§ **Records shown**:
════
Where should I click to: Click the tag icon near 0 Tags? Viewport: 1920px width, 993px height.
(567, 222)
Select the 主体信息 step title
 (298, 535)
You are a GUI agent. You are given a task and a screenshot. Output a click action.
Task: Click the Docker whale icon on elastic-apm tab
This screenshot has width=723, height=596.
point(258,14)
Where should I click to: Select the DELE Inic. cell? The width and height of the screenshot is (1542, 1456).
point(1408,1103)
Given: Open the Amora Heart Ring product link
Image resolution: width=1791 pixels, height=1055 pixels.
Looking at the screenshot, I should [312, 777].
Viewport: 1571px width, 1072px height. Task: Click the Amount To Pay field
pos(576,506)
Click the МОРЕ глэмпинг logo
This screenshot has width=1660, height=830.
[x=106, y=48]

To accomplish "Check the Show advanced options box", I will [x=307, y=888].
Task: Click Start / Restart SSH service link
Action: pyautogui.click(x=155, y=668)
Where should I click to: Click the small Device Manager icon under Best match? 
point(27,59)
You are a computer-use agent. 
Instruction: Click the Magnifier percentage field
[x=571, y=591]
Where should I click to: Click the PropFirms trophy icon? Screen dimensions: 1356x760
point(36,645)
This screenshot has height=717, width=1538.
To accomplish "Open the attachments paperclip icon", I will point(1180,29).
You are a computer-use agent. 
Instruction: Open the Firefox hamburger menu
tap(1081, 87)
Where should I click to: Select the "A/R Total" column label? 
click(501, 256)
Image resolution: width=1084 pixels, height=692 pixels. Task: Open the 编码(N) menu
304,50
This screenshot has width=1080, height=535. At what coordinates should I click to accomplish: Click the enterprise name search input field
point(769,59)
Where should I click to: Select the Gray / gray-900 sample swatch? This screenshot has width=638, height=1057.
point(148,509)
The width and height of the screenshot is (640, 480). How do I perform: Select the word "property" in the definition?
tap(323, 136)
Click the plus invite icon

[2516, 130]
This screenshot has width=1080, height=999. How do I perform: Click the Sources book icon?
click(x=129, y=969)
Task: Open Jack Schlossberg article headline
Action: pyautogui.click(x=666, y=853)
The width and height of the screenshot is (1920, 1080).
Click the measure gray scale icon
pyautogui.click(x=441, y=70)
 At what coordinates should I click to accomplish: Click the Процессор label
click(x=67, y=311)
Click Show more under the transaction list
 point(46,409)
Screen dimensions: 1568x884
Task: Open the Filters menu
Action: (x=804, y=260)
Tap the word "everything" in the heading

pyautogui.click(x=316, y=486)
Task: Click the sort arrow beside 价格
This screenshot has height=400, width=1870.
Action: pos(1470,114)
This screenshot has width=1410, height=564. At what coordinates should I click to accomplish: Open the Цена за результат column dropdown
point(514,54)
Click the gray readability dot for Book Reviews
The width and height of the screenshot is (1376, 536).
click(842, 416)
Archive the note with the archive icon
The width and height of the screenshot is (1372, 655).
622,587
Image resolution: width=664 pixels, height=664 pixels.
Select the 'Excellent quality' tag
════
§ **Exercise requirements**: Turn all the records above into a numbered list, leaving out the blank lines.

§ **Solution to this problem**:
1. Where should I click to: Click the tag icon near 0 Tags? Viewport: 1920px width, 993px height.
2. (567, 222)
3. Select the 主体信息 step title
4.  (298, 535)
5. You are a GUI agent. You are given a task and a screenshot. Output a click action.
6. Task: Click the Docker whale icon on elastic-apm tab
7. This screenshot has width=723, height=596.
8. point(258,14)
9. Where should I click to: Select the DELE Inic. cell? The width and height of the screenshot is (1542, 1456).
10. point(1408,1103)
11. Given: Open the Amora Heart Ring product link
12. Image resolution: width=1791 pixels, height=1055 pixels.
13. Looking at the screenshot, I should [312, 777].
14. Viewport: 1571px width, 1072px height. Task: Click the Amount To Pay field
15. pos(576,506)
16. Click the МОРЕ глэмпинг logo
17. This screenshot has width=1660, height=830.
18. [x=106, y=48]
19. To accomplish "Check the Show advanced options box", I will [x=307, y=888].
20. Task: Click Start / Restart SSH service link
21. Action: pyautogui.click(x=155, y=668)
22. Where should I click to: Click the small Device Manager icon under Best match? 
23. point(27,59)
24. You are a computer-use agent. 
25. Instruction: Click the Magnifier percentage field
26. [x=571, y=591]
27. Where should I click to: Click the PropFirms trophy icon? Screen dimensions: 1356x760
28. point(36,645)
29. This screenshot has height=717, width=1538.
30. To accomplish "Open the attachments paperclip icon", I will point(1180,29).
31. You are a computer-use agent. 
32. Instruction: Open the Firefox hamburger menu
33. tap(1081, 87)
34. Where should I click to: Select the "A/R Total" column label? 
35. click(501, 256)
36. Image resolution: width=1084 pixels, height=692 pixels. Task: Open the 编码(N) menu
37. 304,50
38. This screenshot has width=1080, height=535. At what coordinates should I click to accomplish: Click the enterprise name search input field
39. point(769,59)
40. Where should I click to: Select the Gray / gray-900 sample swatch? This screenshot has width=638, height=1057.
41. point(148,509)
42. The width and height of the screenshot is (640, 480). How do I perform: Select the word "property" in the definition?
43. tap(323, 136)
44. Click the plus invite icon
45. [2516, 130]
46. This screenshot has width=1080, height=999. How do I perform: Click the Sources book icon?
47. click(x=129, y=969)
48. Task: Open Jack Schlossberg article headline
49. Action: pyautogui.click(x=666, y=853)
50. The width and height of the screenshot is (1920, 1080).
51. Click the measure gray scale icon
52. pyautogui.click(x=441, y=70)
53.  At what coordinates should I click to accomplish: Click the Процессор label
54. click(x=67, y=311)
55. Click Show more under the transaction list
56.  point(46,409)
57. Screen dimensions: 1568x884
58. Task: Open the Filters menu
59. Action: (x=804, y=260)
60. Tap the word "everything" in the heading
61. pyautogui.click(x=316, y=486)
62. Task: Click the sort arrow beside 价格
63. This screenshot has height=400, width=1870.
64. Action: pos(1470,114)
65. This screenshot has width=1410, height=564. At what coordinates should I click to accomplish: Open the Цена за результат column dropdown
66. point(514,54)
67. Click the gray readability dot for Book Reviews
68. The width and height of the screenshot is (1376, 536).
69. click(842, 416)
70. Archive the note with the archive icon
71. The width and height of the screenshot is (1372, 655).
72. 622,587
73. Image resolution: width=664 pixels, height=664 pixels.
74. Select the 'Excellent quality' tag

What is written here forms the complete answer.